When Powell was asked about the current state of the economy, he responded by saying, “what we think we need to do and what we should do is move our policy rate to a restrictive level.”
“Today, we may have just witnessed the lowest level of what may be restricted,” he continued. “This is possibly the case.” “This could very well be the limit.” “We’ve just moved into the very, very lowest level of what might be considered restricting”.
Traditional market traders have already begun wagering that the Federal Open Market Committee (FOMC) will raise interest rates by 75 basis points at their next meeting in November. This meeting is scheduled to discuss monetary policy. A price increase of such size was not even a remote possibility less than one month ago.

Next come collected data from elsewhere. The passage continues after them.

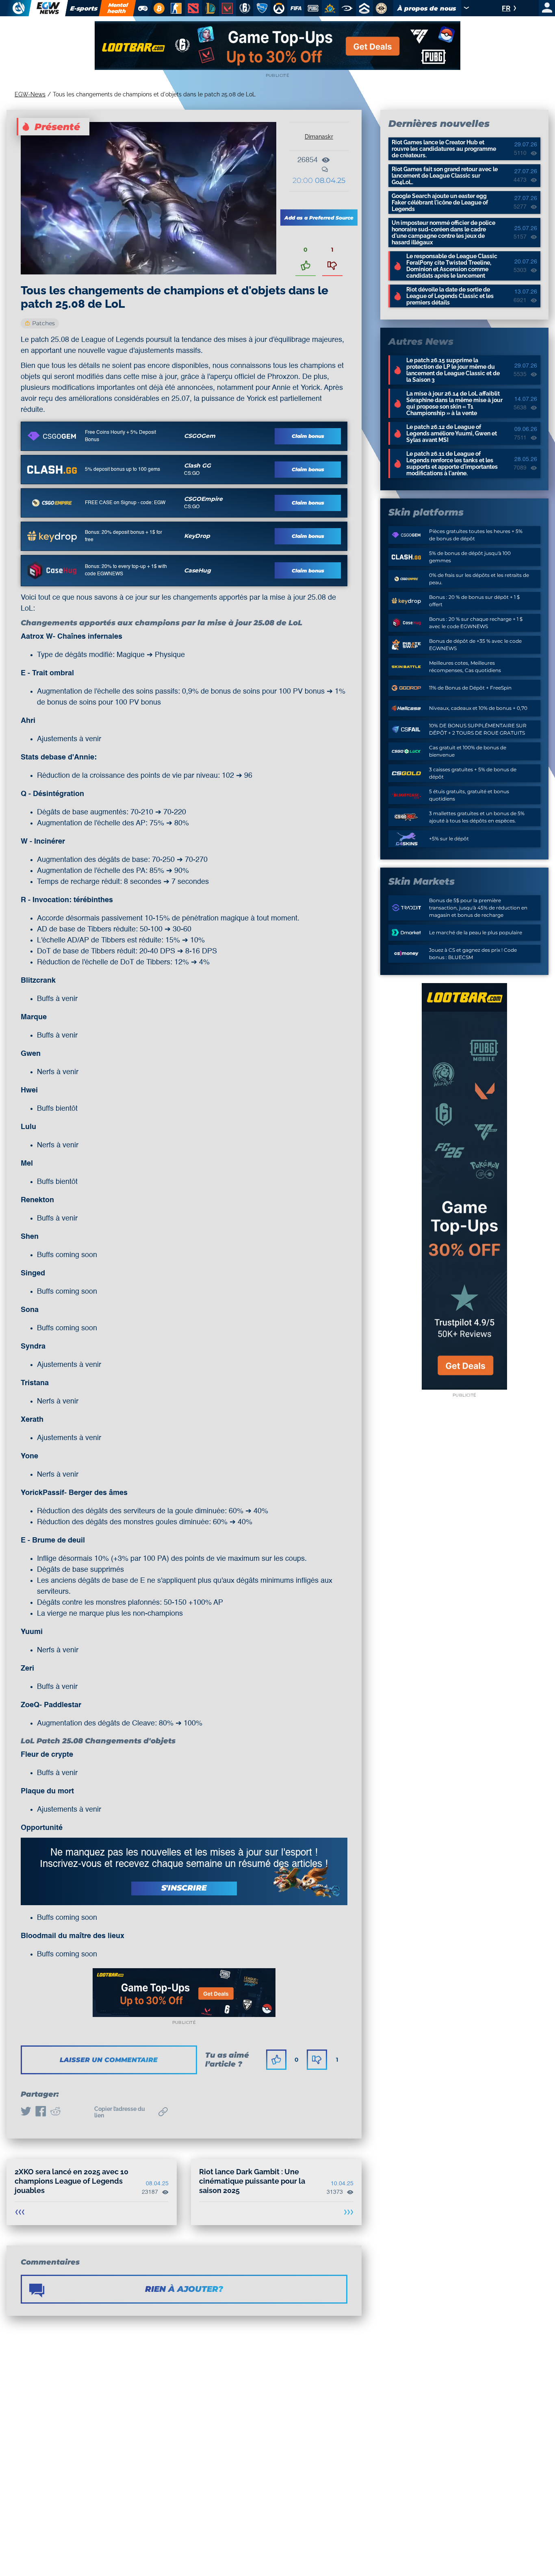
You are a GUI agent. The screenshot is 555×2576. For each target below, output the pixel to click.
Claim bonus (308, 436)
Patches (43, 323)
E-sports (83, 8)
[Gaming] (143, 8)
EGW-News (30, 94)
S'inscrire (184, 1888)
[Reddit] (55, 2112)
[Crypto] (157, 8)
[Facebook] (40, 2112)
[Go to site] (52, 436)
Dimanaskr (319, 136)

What it Means for Crypto Markets
As a result of the decision made by the Federal Reserve, the cryptocurrency markets were extremely turbulent. Bitcoin’s price fell below $19,000 before quickly recovering to $19,500 before falling to $18,900 again. During Powell’s press conference, equity markets were similarly prone to dramatic fluctuations. At the time of this report, the S&P 500 and the Nasdaq had both traded close to where they had begun the day.
Quantum Economics’ director of blockchain market research, Alexandre Lores, described the current state of the markets as “wild in the short-term.” “Over a longer length of time, I see this shift as being neutral or negative, and I anticipate that BTC and ETH will respond in a manner that is neutral or bearish.”
Riyad Carey, a research analyst at the crypto data firm Kaiko, stated that “This is further evidence that the Federal Reserve is manipulating the cryptocurrency market.”
“This was presented to us a week before, during a time when there was a more significant price reaction to the announcement news of the CPI than there was to the Ethereum’s merge. I don’t see any time in the near future when cryptocurrencies, particularly Bitcoin and Ethereum, will be able to defy the influence of the Fed.”
A specialist in crypto futures trading named Joshua Lim predicted that an increase of 75 basis points would be “well accepted.” This was due to the fact that traders had already factored in the possibility of a larger change in their pricing.
Disclaimer: The opinion expressed here is not investment advice – it is provided for informational purposes only. It does not necessarily reflect the opinion of EGG Finance. Every investment and all trading involves risk, so you should always perform your own research prior to making decisions. We do not recommend investing money you cannot afford to lose.